Lawmakers in the Health Finance and Policy Committee on March 23 heard House File 4379, a policy-only bill the sponsor described as an effort to strengthen the children’s mental-health continuum and reduce boarding of acutely ill youth in hospitals and detention.
Representative Biermann said HF 4379 codifies the early‑childhood mental‑health consultation grant, eliminates barriers to intensive home‑ and community‑based models, and clarifies program alignment across community mental‑health providers.
Shannon Brown, CEO of Fernbrook Family Center, testified that these services help children who need more than traditional outpatient psychotherapy — some require more than 12 hours per week of intensive skills training and wraparound support. "These services work," Brown said, describing a case in which coordinated placement and post‑discharge skills training kept a youth safely in the community.

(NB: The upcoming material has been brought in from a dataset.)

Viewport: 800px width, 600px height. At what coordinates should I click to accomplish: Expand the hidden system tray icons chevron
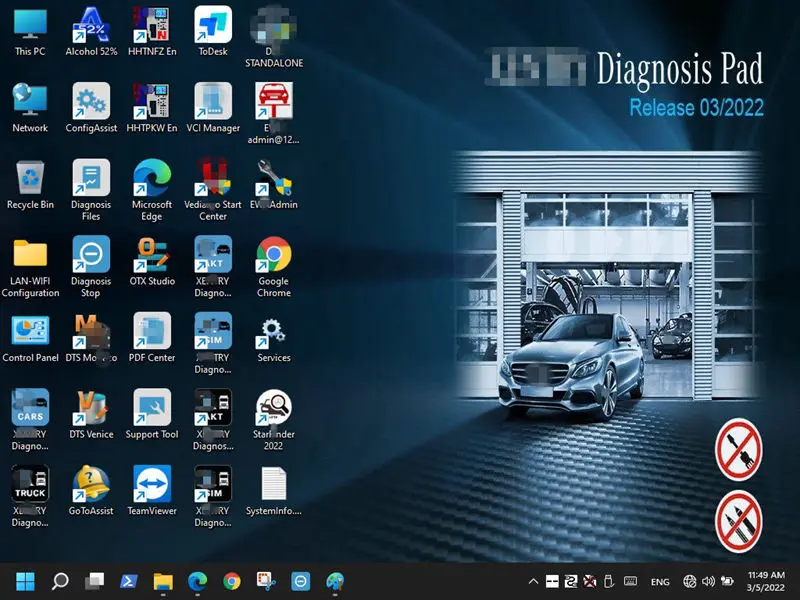(533, 581)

Committee members pressed sponsors on whether HF 4379 creates new activities without appropriations, how outcomes will be defined, and whether the commissioner would have broad discretion. Proponents framed the bill as infrastructure-setting: codifying existing services and creating statutory clarity for grant operations, providers’ qualifications and minimum staffing requirements while preserving clinical discretion.
Members also asked about changes to group‑service ratios and whether service components (psychotherapy vs. skills training) would be required; witnesses said the bill sets minimums, adds flexibility for licensed professionals, and is intended to make services more consistent and accessible.
The bill was laid over for possible inclusion in an omnibus measure.